Stored dataset items
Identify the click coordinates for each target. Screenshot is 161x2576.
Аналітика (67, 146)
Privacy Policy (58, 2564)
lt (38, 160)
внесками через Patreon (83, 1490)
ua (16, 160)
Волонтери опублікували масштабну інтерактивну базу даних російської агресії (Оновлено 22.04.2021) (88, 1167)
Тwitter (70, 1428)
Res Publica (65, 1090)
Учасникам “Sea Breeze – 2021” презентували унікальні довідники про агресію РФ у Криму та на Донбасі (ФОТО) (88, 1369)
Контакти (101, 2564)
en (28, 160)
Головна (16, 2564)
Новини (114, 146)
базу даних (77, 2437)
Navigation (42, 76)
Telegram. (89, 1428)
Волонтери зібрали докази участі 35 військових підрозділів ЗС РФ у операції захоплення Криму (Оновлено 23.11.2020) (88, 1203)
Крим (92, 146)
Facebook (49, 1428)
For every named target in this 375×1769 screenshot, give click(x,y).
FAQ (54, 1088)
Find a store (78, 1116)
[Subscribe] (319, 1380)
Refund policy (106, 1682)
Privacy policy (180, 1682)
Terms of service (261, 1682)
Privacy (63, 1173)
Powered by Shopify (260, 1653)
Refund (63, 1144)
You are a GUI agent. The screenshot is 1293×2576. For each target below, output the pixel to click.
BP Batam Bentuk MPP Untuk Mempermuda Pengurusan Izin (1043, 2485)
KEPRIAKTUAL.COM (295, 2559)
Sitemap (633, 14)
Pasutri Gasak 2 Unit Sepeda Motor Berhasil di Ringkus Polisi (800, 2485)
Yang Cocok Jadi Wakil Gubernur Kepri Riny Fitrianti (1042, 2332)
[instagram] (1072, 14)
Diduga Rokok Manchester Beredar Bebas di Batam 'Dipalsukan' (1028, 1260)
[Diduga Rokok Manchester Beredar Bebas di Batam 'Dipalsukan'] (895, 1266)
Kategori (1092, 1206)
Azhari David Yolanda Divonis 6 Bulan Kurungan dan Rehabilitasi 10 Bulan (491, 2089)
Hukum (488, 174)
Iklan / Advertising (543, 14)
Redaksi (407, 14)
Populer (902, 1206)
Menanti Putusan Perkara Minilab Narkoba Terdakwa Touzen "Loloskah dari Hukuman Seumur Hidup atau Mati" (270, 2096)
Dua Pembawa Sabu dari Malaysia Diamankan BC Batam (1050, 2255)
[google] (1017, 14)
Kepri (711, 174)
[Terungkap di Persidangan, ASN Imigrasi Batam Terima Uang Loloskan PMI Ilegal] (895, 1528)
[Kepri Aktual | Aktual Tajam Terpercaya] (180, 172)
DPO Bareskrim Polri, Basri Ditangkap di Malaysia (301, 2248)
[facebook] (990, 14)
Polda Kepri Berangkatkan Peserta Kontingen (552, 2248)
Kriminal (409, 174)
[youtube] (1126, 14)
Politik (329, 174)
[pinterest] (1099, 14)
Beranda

_BRIEF:_ Return exactly the lines from the line holding "Контакти (101, 2564)" to the last line of the data, with both of those lines included and nothing added.

_SOLUTION TO THIS TASK:_
Контакти (101, 2564)
en (28, 160)
Головна (16, 2564)
Новини (114, 146)
базу даних (77, 2437)
Navigation (42, 76)
Telegram. (89, 1428)
Волонтери зібрали докази участі 35 військових підрозділів ЗС РФ у операції захоплення Криму (Оновлено 23.11.2020) (88, 1203)
Крим (92, 146)
Facebook (49, 1428)
For every named target in this 375×1769 screenshot, give click(x,y).
FAQ (54, 1088)
Find a store (78, 1116)
[Subscribe] (319, 1380)
Refund policy (106, 1682)
Privacy policy (180, 1682)
Terms of service (261, 1682)
Privacy (63, 1173)
Powered by Shopify (260, 1653)
Refund (63, 1144)
You are a GUI agent. The screenshot is 1293×2576. For each target below, output the pixel to click.
BP Batam Bentuk MPP Untuk Mempermuda Pengurusan Izin (1043, 2485)
KEPRIAKTUAL.COM (295, 2559)
Sitemap (633, 14)
Pasutri Gasak 2 Unit Sepeda Motor Berhasil di Ringkus Polisi (800, 2485)
Yang Cocok Jadi Wakil Gubernur Kepri Riny Fitrianti (1042, 2332)
[instagram] (1072, 14)
Diduga Rokok Manchester Beredar Bebas di Batam 'Dipalsukan' (1028, 1260)
[Diduga Rokok Manchester Beredar Bebas di Batam 'Dipalsukan'] (895, 1266)
Kategori (1092, 1206)
Azhari David Yolanda Divonis 6 Bulan Kurungan dan Rehabilitasi 10 Bulan (491, 2089)
Hukum (488, 174)
Iklan / Advertising (543, 14)
Redaksi (407, 14)
Populer (902, 1206)
Menanti Putusan Perkara Minilab Narkoba Terdakwa Touzen "Loloskah dari Hukuman Seumur Hidup atau Mati" (270, 2096)
Dua Pembawa Sabu dari Malaysia Diamankan BC Batam (1050, 2255)
[google] (1017, 14)
Kepri (711, 174)
[Terungkap di Persidangan, ASN Imigrasi Batam Terima Uang Loloskan PMI Ilegal] (895, 1528)
[Kepri Aktual | Aktual Tajam Terpercaya] (180, 172)
DPO Bareskrim Polri, Basri Ditangkap di Malaysia (301, 2248)
[facebook] (990, 14)
Polda Kepri Berangkatkan Peserta Kontingen (552, 2248)
Kriminal (409, 174)
[youtube] (1126, 14)
Politik (329, 174)
[pinterest] (1099, 14)
Beranda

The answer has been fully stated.